Watching the way that Harcourt handles her pouch of placenta ashes, it’s clear that it’s important for her to have something physical to hold onto. And the journey to get the placenta to the crematorium adds to her story.
“So I went to the freezer, but there seemed to be three placentas there.”
In a rush, she put them in a New World plastic bag for the trip to the crematorium, where her husband set her straight.
“Stuart looked inside [the plastic bag] and went, 'Oh Miranda! That’s a placenta.That’s a placenta. And this is a frozen rabbit from the Island Bay butchery'. So we just went, ‘Let’s cremate them all!’”
It’s a shame the rabbit was never eaten, but Harcourt laughs about the situation now.
Harcourt uses objects in her work to trigger memories and she asks her actors to bring a special object with them to a class.
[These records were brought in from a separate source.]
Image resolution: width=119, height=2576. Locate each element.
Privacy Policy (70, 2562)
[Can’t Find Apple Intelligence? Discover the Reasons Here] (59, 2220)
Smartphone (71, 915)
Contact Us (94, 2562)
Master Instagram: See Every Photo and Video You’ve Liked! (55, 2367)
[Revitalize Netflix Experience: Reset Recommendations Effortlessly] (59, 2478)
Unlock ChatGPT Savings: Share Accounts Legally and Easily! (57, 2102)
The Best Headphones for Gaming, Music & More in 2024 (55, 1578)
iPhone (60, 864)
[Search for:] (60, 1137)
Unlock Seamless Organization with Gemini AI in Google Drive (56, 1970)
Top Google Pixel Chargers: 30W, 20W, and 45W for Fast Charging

Once she took the placenta ashes to Australia for one of her acting classes.
“On one occasion an actor brought a whisker from his much-loved cat. And recently, somebody brought in a biro - a plain old pen that gave rise to an amazing story.”
People’s objects are full of the resonances of their memories and what they endow on them, Harcourt says.
“I believe that actors should spend a lot of time with the objects [and props] that their characters use.”
Harcourt had a period of being separated from her pouch of ashes following that trip to Australia.
She left them with a trusted friend because she was worried about them being confiscated at the border - an experience she’d suffered in the past when she tried to take some poo across the border.
It wasn't just any poo, rabbit droppings from a bunny called Xanadu, which she had taken to Australia for another acting session about speech and ‘flow.’
On the way back home, the jar of poo was seized by New Zealand Customs.
“It should have been the Australians who confiscated it because I was importing New Zealand rabbit poo into Australia. But [they missed it]. Rightfully, the New Zealand customs officer wasn’t having any of [my explanation], so I was fined $450 and had to come and get some more rabbit poo from Xanadu.”
While the poo was replaceable, the pouch of placenta ashes holds greater significance and thankfully Harcourt retrieved them.
So what do the ashes really mean to her, and what will she do with them in the future?
“It’s a funny story now...
“Ultimately, the placenta of Thomasin and Davida will be added to the ashes of my mother Kate when she goes. Just as my son Peter’s placenta ashes were added to my father’s ashes, and then this will attain its true meaning for me.”